▶ **DOCUMENT TEXT**
• • •

When Life in Shadows officially opened at the Battle Creek Art Center on September 6, 2005, students from more than 32 schools statewide signed up to attend. They saw an actual wardrobe from an apartment in Poland’s Zawiercie ghetto that five-year-old Frederik Steinkeller was forced to hide in and a green sweater worn by eight-year-old Krystyna Chiger who hid with her family and 16 others for more than a year in the sewers beneath the Lvov ghetto. The students also watched the film I’m Still Here: Real Diaries of Young People Who Lived During the Holocaust, featuring archival footage, personal photos, and excerpts from the diaries of young people who experienced the terror of daily life during the Holocaust. The film first aired in May 2005 as part of MTV’s “think antidiscrimination” campaign.

• • •

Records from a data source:
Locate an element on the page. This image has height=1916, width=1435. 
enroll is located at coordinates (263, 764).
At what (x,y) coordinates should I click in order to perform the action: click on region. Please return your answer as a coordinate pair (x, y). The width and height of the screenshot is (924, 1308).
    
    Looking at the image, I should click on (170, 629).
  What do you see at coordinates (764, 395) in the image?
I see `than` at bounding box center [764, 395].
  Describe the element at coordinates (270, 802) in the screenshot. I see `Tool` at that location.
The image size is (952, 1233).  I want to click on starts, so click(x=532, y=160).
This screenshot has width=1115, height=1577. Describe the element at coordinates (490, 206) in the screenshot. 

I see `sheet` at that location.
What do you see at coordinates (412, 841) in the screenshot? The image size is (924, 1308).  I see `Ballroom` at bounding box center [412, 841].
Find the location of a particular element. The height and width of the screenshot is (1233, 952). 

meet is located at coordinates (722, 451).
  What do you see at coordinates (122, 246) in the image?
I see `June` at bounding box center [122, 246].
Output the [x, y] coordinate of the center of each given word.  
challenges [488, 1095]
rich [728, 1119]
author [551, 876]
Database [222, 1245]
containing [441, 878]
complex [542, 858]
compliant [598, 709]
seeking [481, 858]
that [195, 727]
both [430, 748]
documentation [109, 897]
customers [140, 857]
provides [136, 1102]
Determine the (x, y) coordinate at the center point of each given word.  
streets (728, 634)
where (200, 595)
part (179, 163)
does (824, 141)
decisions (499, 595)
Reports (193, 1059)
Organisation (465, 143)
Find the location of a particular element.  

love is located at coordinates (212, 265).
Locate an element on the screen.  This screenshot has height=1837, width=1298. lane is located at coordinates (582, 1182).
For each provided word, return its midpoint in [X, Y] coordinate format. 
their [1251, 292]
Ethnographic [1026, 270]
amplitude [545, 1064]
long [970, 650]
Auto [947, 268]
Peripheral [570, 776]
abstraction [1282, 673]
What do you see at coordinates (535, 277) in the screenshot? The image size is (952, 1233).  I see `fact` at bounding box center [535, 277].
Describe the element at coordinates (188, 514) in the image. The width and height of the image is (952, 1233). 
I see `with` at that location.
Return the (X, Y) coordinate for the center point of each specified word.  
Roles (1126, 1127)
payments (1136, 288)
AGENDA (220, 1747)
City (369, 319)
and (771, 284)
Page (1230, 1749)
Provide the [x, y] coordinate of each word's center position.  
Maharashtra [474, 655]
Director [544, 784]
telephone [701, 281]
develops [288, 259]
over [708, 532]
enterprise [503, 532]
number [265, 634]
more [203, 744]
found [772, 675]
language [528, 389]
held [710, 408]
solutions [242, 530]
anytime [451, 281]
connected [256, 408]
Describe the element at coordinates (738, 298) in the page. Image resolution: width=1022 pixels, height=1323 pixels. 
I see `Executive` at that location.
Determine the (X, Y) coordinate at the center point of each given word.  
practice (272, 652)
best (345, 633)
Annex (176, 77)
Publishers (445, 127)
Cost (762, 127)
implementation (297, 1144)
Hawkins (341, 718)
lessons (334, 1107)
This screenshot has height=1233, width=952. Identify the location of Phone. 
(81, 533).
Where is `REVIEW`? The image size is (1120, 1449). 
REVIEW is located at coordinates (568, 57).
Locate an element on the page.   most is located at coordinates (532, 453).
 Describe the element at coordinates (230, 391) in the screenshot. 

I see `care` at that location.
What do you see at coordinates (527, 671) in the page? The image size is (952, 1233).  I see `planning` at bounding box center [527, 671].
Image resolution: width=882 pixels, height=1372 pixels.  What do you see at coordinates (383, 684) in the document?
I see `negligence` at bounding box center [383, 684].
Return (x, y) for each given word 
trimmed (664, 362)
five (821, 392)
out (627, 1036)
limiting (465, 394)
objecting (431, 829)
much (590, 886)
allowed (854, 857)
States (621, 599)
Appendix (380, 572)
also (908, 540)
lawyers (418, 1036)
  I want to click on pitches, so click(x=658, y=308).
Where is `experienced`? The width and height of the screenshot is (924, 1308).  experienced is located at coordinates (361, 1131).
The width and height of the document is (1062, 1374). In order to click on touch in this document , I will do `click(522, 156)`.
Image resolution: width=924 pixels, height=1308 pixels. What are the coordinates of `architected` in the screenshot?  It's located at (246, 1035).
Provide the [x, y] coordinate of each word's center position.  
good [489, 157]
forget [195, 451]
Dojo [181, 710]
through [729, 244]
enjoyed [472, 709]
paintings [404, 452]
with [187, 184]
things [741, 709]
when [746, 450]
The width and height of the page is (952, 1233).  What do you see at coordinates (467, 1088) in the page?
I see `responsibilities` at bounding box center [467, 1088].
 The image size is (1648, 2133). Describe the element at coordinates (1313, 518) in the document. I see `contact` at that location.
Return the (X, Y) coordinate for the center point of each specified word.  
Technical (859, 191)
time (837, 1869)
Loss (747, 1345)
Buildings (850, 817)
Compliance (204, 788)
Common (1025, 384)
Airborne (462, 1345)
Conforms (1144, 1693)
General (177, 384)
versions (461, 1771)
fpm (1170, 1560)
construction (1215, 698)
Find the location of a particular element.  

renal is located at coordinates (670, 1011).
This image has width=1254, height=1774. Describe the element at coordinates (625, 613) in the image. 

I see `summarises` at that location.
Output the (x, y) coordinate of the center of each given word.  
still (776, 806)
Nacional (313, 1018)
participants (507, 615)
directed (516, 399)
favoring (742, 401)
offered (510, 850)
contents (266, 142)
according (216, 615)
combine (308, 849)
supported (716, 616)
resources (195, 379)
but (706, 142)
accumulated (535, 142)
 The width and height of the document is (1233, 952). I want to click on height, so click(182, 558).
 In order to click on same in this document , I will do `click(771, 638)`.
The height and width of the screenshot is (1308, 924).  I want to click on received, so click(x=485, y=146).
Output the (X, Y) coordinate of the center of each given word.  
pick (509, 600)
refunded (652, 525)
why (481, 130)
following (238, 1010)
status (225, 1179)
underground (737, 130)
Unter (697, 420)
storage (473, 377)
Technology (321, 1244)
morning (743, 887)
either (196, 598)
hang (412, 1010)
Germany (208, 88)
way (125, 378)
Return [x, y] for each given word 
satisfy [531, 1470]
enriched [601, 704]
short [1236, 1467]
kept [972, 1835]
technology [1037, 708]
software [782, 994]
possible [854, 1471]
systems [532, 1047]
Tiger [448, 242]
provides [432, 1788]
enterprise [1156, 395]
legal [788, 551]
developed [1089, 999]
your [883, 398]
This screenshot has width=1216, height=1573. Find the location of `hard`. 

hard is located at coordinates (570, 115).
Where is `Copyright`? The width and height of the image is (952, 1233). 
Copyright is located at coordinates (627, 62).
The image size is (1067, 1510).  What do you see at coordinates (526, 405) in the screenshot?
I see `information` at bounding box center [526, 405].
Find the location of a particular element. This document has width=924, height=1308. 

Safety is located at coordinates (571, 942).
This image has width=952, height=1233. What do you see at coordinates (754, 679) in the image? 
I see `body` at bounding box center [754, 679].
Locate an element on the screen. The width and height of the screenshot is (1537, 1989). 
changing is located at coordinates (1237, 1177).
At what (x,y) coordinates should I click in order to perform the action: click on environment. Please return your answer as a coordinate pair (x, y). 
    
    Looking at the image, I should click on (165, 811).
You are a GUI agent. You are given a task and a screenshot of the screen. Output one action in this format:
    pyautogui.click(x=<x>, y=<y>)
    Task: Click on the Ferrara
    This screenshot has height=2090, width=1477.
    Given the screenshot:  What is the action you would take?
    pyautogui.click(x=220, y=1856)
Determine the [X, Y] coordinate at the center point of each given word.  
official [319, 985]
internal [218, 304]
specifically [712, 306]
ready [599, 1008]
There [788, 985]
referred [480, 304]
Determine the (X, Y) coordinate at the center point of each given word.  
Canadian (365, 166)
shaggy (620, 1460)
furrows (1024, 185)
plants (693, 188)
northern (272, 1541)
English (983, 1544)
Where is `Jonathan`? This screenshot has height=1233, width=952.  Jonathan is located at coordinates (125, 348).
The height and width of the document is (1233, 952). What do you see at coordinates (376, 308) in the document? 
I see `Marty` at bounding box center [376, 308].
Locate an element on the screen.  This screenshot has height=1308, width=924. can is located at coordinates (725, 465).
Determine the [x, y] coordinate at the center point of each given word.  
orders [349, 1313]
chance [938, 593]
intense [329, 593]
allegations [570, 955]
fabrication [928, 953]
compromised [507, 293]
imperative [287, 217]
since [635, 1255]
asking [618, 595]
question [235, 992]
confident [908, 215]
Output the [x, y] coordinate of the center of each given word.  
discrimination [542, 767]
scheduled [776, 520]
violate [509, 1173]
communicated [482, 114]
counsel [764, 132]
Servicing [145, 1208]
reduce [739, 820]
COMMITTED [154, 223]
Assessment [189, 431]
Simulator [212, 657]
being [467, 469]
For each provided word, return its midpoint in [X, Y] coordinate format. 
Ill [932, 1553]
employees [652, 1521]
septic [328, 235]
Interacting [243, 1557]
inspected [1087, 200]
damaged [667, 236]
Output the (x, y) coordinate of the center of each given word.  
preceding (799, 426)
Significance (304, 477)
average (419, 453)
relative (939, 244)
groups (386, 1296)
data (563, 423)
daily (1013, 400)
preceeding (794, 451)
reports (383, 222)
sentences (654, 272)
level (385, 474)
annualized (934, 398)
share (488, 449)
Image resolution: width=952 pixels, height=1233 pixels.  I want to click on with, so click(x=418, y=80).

• • •

▶ **PROBLEMS AND TASKS**
1 - Condense the paragraph of the Life in Shadows passage that begins "When Life in Shadows officially opened" into a bulleted list that keeps its main facts.
2 - In the Life in Shadows passage, how long did Krystyna Chiger hide in the sewers beneath the Lvov ghetto?

▶ **RESULTS OF THE EXERCISE**
1 -
- Life in Shadows opened at the Battle Creek Art Center on September 6, 2005.
- Students from more than 32 schools statewide signed up to attend.
- On display was a wardrobe from an apartment in Poland's Zawiercie ghetto in which five-year-old Frederik Steinkeller was forced to hide.
- Also shown was a green sweater worn by eight-year-old Krystyna Chiger, who hid with her family and 16 others for more than a year in the sewers beneath the Lvov ghetto.
- Students watched the film I'm Still Here: Real Diaries of Young People Who Lived During the Holocaust, which features archival footage, personal photos, and diary excerpts.
- The film first aired in May 2005 as part of MTV's "think antidiscrimination" campaign.

2 - For more than a year.